The Maxwell and Kelvin-Voigt models are appropriate for ideal stress relaxation and creep behaviors. They are not adequate for most of physical materials. A generalization of these laws can be obtained by adding other springs to the initial models as shown in Figure 3 and Figure 4. The equations related to the generalized Maxwell model are given as:(12)
$\sigma ={\sigma }_{i}={\sigma }_{1}$
(13)
$\epsilon =\frac{{\sigma }_{i}}{{E}_{i}}$
(14)
$\stackrel{˙}{\epsilon }=\frac{{\stackrel{˙}{\sigma }}_{1}}{{E}_{1}}+\frac{{\sigma }_{1}}{{\eta }_{1}}$
The mathematical relations which hold the generalized Kelvin-Voigt model are: (15)
$\epsilon ={\epsilon }^{e}+{\epsilon }^{k}$

$\sigma ={\sigma }^{e}+{\sigma }^{k}$

${\epsilon }^{e}=\frac{\sigma }{E}$ ; ${\epsilon }^{k}=\frac{{\sigma }^{V}}{{E}_{t}}$ ; ${\stackrel{˙}{\epsilon }}^{k}=\frac{{\sigma }^{V}}{\eta }$

The combination of these equations enables to obtain the expression of stress and strain rates: (16)
$\stackrel{˙}{\epsilon }={\stackrel{˙}{\epsilon }}^{e}+{\stackrel{˙}{\epsilon }}^{k}=\frac{\stackrel{˙}{\sigma }}{E}+{\stackrel{˙}{\epsilon }}^{k}$
(17)
$\sigma =\eta {\stackrel{˙}{\epsilon }}^{k}+{E}_{t}{\epsilon }^{k}$
(18)
$\stackrel{˙}{\sigma }=E\stackrel{˙}{\epsilon }-\frac{\left(E-{E}_{t}\right)\sigma }{\eta }+\frac{E{E}_{t}\epsilon }{\eta }$

The models described above concern the viscoelastic materials. The plasticity can be introduced in the models by using a plastic spring. The plastic element is inactive when the stress is less than the yield value. The modified model is able to reproduce creep and plasticity behaviors.
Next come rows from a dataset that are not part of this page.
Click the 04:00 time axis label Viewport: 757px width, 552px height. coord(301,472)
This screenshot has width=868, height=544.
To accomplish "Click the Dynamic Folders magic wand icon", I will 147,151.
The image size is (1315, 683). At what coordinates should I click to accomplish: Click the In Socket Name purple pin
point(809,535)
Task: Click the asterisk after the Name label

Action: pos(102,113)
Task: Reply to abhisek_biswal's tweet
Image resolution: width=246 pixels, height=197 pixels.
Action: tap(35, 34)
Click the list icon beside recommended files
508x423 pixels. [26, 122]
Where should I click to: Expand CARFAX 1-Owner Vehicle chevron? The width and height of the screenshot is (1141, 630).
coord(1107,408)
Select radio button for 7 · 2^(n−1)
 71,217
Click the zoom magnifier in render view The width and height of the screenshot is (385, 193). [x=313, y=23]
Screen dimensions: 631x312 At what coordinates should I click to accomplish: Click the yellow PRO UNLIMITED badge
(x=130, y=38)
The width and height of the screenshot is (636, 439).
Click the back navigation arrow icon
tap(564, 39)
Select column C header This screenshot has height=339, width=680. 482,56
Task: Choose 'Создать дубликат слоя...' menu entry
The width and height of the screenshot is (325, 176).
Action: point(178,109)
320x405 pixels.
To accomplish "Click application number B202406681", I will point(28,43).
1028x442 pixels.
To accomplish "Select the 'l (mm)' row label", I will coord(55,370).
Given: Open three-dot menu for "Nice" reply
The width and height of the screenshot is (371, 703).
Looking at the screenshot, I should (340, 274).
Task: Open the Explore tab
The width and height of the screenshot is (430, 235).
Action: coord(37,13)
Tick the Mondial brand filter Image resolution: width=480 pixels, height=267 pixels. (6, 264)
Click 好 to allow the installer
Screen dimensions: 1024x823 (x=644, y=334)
The viscoplasticity law (LAW33) in Radioss will enable to implement very general constitutive laws useful for a large range of applications as low density closed cells polyurethane foam, honeycomb, impactors and impact limiters.

The behavior of viscoelastic materials can be generalized to three dimensions by separating the stress and strain tensors into deviatoric and pressure components:(19)
${s}_{ij}={\int }_{0}^{t}2\Psi \left(t-\tau \right)\frac{\partial {e}_{ij}}{\partial \tau }d\tau$
(20)
${\sigma }_{kk}\left(t\right)={\int }_{0}^{t}3K\left(t-\tau \right)\frac{\partial {\epsilon }_{kk}}{\partial \tau }d\tau$

Where, ${s}_{ij}$ and ${e}_{ij}$ are the stress and strain deviators. ${\epsilon }_{kk}$ , $\Psi \left(t\right)$ and $K\left(t\right)$ are respectively the dilatation and the shear and bulk relaxation moduli.